Philippines: Murder has no place in industrial relations

21 June 2019 07:55

19 June 2019: In Geneva at the meeting of the Committee on the Application of Standards (CAS) of the International Labour Conference of the ILO, Building and Wood Workers International (BWI) General Secretary Ambet Yuson described the desperate situation of trade unionists in the Philippines. 

Yuson spoke of a pattern of attacks on trade unionists and systematic violations of trade union and other worker rights through a combination of employer and government actions in violation of international labour standards and national law. Such violations happen in darkness as perpetrators of violence are rarely, if ever, brought to justice. Impunity amplifies both the danger to and the fear of targets and potential targets.

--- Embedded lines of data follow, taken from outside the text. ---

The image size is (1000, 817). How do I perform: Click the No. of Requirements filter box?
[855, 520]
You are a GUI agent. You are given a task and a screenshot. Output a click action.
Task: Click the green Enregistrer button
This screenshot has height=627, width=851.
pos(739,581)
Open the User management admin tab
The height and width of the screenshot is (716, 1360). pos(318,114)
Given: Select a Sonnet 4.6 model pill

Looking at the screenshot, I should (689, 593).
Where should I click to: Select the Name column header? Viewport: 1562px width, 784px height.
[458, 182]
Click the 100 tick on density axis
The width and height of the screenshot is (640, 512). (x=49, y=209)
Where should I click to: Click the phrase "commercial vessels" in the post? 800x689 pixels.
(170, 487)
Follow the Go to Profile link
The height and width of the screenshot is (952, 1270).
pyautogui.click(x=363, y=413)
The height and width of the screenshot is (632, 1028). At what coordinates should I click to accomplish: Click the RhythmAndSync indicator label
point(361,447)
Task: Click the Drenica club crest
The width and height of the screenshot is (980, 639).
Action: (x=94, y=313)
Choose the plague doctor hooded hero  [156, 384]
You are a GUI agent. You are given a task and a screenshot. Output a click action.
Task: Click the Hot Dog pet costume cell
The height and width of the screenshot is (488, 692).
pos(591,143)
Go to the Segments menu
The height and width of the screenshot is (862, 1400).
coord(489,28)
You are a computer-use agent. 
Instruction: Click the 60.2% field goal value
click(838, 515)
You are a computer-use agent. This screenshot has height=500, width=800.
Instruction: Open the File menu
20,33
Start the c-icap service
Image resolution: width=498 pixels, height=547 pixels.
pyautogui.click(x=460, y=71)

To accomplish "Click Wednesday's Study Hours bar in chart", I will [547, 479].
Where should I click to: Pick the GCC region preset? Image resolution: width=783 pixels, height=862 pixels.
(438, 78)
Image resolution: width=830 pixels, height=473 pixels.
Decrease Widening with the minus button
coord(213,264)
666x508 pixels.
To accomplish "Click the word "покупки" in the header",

He stated, “It is disheartening that we are still talking about assassinations and extra-judicial killings of trade unionists in this occasion – the 100th year of the International Labour Organisation.” 

Yuson spoke of 43 trade unionists and trade union rights defenders who were assassinated in the last two years under the Duterte Administration. 

He declared, “This is a war on workers. They are construction workers, transport workers, vendors, farmers, informal workers, and contractual workers who are trying to make a living and a better life for themselves and their families.  Enough is enough.”

Yuson placed these attacks in the l context of an explosion of extra-judicial killings of ordinary citizens. He cited the UN Commission on Human Rights’ figures of at least 27,000 people killed as part of arbitrary violence that the government considers to be warranted as part of its war on drugs.

According the Yuson, the most recent victim, Dennis Sequeña of Partido Manggagawa (the Labor Party) was assassinated when he was conducting a trade union seminar for workers in an export processing zone. They killed a labour leader, but his family also lost a husband and father.

In his call for action, Yuson contrasted the orderly discussions in the safety and comfort of a meeting room in Geneva with the brutal, appalling environment for trade unionists on the ground in the Philippines, “We need to stop the killings.  We have a moral responsibility as workers, as trade unionists, as human beings to stop the rhetoric, to stop the nonsensical debate on whether these workers are a threat to national security, and to stop the ridiculous notion that these are random killings.  These killings are targeted to stop workers and trade unions from doing their daily work of advocating for better working conditions, demanding decent wages, and fighting for dignity. It is in the course of their daily work that they are being killed.”